Awareness of details of the limb's shape and perceived
ability to move it tend to fade with time. However,
almost all amputees report continuing to feel at least
some phantom sensations throughout the remainder of their
lives. When phantom sensations become intense enough for
the amputee to define them as painful, they are called
"phantom pains". The neural mechanisms which
permit perception of phantom limbs are well
recognized(3,4). Sensations reaching the brain are
identified for location on the skin by the homunculus, in
the sensory cortex, which contains a representation of
the entire body surface. Thus, a pinch of the left index
finger tip stimulates a location on the homunculus
representing the left index finger tip.
If the finger was amputated and a signal was started
by pressure, etc., anywhere along the remaining nerve
paths between the finger stump and homunculus, the
resulting sensation would seem to emanate from the finger
tip because the paths do not change much after amputation
and the brain has no way to know that the finger tip is
not present.
Figure 1. Common descriptions of phantom pain
Phantom limb pain occurs among between 50 and 80
percent of amputees(9,10). The most common descriptions
of phantom pain are variants of cramping,
burning/tingling, and shocking/shooting/stabbing (Fig.

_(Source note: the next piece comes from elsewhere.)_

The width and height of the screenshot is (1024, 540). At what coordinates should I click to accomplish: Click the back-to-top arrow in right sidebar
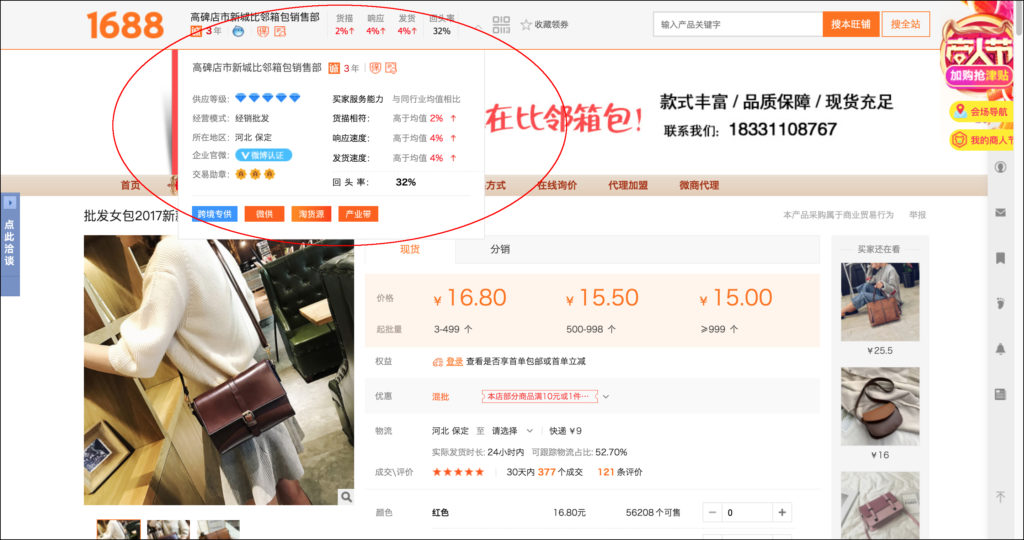click(x=1000, y=497)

1). Each amputee tends to report the same one or two
descriptions of phantom pain whose locations within the
phantom remain consistent over time. A large minority
have episodes severe enough to interfere with work, sleep
and desired social activities which occur frequently
enough to require treatment.
Phantom pain can occur anytime, from just after an
amputation to years later. Its occurrence is not related
to psychological factors(12), age, sex, location of the
amputation, or reason for the amputation (e.g. trauma vs.
disease). Different individuals report their phantom
pains to be affected by different environmental variables
such as changes in humidity and temperature(2,10). As is
true with all chronic pain syndromes, stress and fatigue
can magnify the sensations but there is absolutely no
evidence that any psychological factors cause phantom
pain(1,12). Pain from pinched nerves in the back and
other sources is referred to the phantom limb as it would
be to the original limb.
Recent surface electromyographic studies(8,11) have
demonstrated that the major muscles in the residual limb
tense up several seconds before the cramping phantom limb
pain begins and that these muscles remain tense for much
of the duration of the episode. The pattern of tensing is
usually shown by an abrupt increase in magnitude of
surface electromyogram to about twenty times baseline
values. Other studies(6) have demonstrated that burning
phantom limb pain is closely associated with reduced
blood flow in the residual limb. There is currently no
evidence associating shooting/shocking descriptions of
phantom pain with specific physiological mechanisms.
However, very similar sensations are provoked during
ectopic stimulation of nerves from a neuroma.
In the past, the success rate for treatment of phantom
pain has been dismal, with only about one percent of
treated amputees reporting effective relief lasting for
at least a year(9,10). At least forty-three ineffective
treatments were in common use until recently(10). They
range in invasiveness from lobotomies and major spinal
surgery, through surgical revision of the residual limb,
psychotherapy, and psychoactive drugs, to transcutaneous
electrical stimulation and similar techniques. The only
treatments consistently able to ameliorate phantom pain
were sympathetic locks and sympathectomies which were
useful for burning phantom pain for up to a year.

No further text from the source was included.